HDBSCAN is the best clustering algorithm and you should always use it.

Basically all you need to do is provide a reasonable min_cluster_size, a valid distance metric and you're good to go.

For min_cluster_size I suggest using 3 since a cluster of 2 is lame and for metric the default euclidean works great so you don't even need to mention it.

Don't forget that distance metrics apply to vectors and here we have scalars so some ugly reshaping is in order.

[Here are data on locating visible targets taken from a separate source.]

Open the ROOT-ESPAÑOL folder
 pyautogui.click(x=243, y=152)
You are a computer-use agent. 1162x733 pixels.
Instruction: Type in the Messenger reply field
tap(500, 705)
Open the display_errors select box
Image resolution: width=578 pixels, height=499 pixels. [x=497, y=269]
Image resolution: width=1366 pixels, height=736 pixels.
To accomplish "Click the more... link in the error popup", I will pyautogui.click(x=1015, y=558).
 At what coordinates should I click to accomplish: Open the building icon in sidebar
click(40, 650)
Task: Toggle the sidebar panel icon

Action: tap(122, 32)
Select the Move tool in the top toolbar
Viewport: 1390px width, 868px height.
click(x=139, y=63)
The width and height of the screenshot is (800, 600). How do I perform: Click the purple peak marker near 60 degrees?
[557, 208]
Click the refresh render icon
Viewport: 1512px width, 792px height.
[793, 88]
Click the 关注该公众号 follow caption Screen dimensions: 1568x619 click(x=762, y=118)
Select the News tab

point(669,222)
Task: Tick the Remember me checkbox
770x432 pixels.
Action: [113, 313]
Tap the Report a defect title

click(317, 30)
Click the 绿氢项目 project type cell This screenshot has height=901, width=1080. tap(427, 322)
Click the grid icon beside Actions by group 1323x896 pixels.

To put it all together and assuming by "cluster with the highest scores" you mean the cluster that includes the max value we get:

from hdbscan import HDBSCAN
import numpy as np

y = [1,2,4,7,9,5,4,7,9,56,57,54,60,200,297,275,243]
y = np.reshape(y, (-1, 1))

clusterer = HDBSCAN(min_cluster_size=3)
cluster_labels = clusterer.fit_predict(y)

best_cluster = clusterer.exemplars_[cluster_labels[y.argmax()]].ravel()
print(best_cluster)

The output is [297 200 275 243]. Original order is not preserved. C'est la vie.